Done with me now, the American kids started yakking about something, music, I thought, though the arcane names of bands, or brands, or TV shows proved impenetrable. I fell into the role of observer, watching men slip in from the street, skirt the far wall until they reached the line of girls, one of whom would peel off and lead the man through a curtained doorway. One of the girls had noticed me watching and kept catching my eye, smiling, maybe thinking I’d be good for a big tip.
“So are you, like, actually going up to the mine?” Allie said, cutting Billy off in the middle of one of his stories.
“Excuse me?”
“The mine, are you going there?” She was squinting, as though I were far away.
“No. There’s plenty of work to do at the headquarters.”
“Yeah, I bet,” she said, propping her knobby elbows on the table.
Like my daughters, this girl clearly had some fantasy about a world made up of good guys and bad guys. This was a liberal dream, one that sensible people eventually realized was a limited and immature way of seeing the world.

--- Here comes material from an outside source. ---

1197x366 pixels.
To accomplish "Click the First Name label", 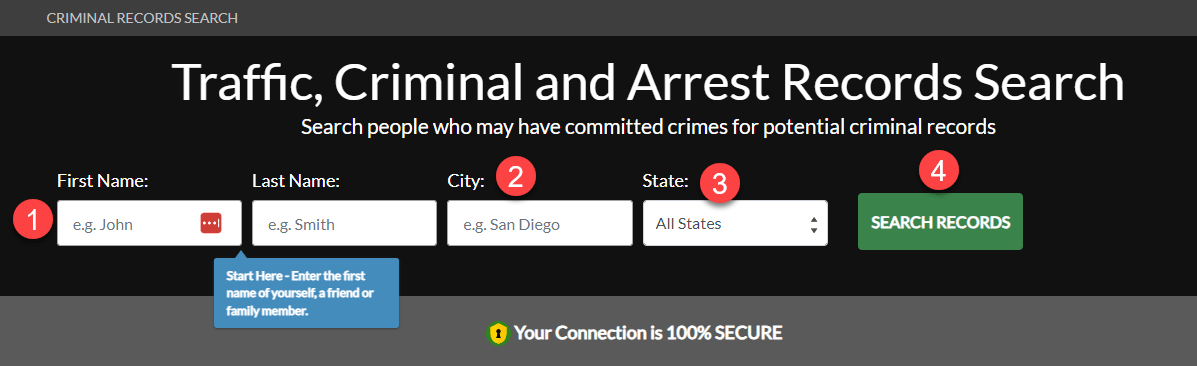I will pyautogui.click(x=102, y=181).
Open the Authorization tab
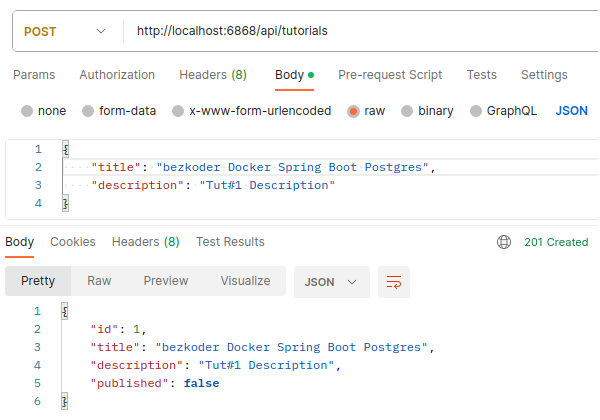The height and width of the screenshot is (420, 600). coord(117,75)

“I’ve heard about that mine,” Allie said.
I knew she meant in Harper’s. Susan had mailed me a copy of the issue. The article focused on the displacement of the local population and the tensions this generated within the community and the possibility that it might reignite the civil war. In truth, I’d only skimmed the pages, bloated as they were with nonsense.
“I guess that makes you an expert, doesn’t it?” I said.
“I think it’s pretty fucked up,” she said. “I mean, how can you work for that company? They’re stealing those people’s lands.”
“Those people don’t own the land. That’s the point.”
“That’s such bullshit!” she shouted, slapping the table.
The men at the bar turned on their stools.
“Don’t be ridiculous,” I said, just above a whisper. “The opportunities that mine presents for this country outweigh the concerns of a few subsistence farmers.” I hated myself for getting sucked in, but I’d never been able to stop myself. Thanksgiving dinners always ended in acrimony in our house.
“Of course it does!” Allie was shouting now. Everyone was watching us. “Opportunities for the rich who’ve raped this country for hundreds of years, and for North American corporations. Which I guess is what your job is, right? Grease the fucking gears.”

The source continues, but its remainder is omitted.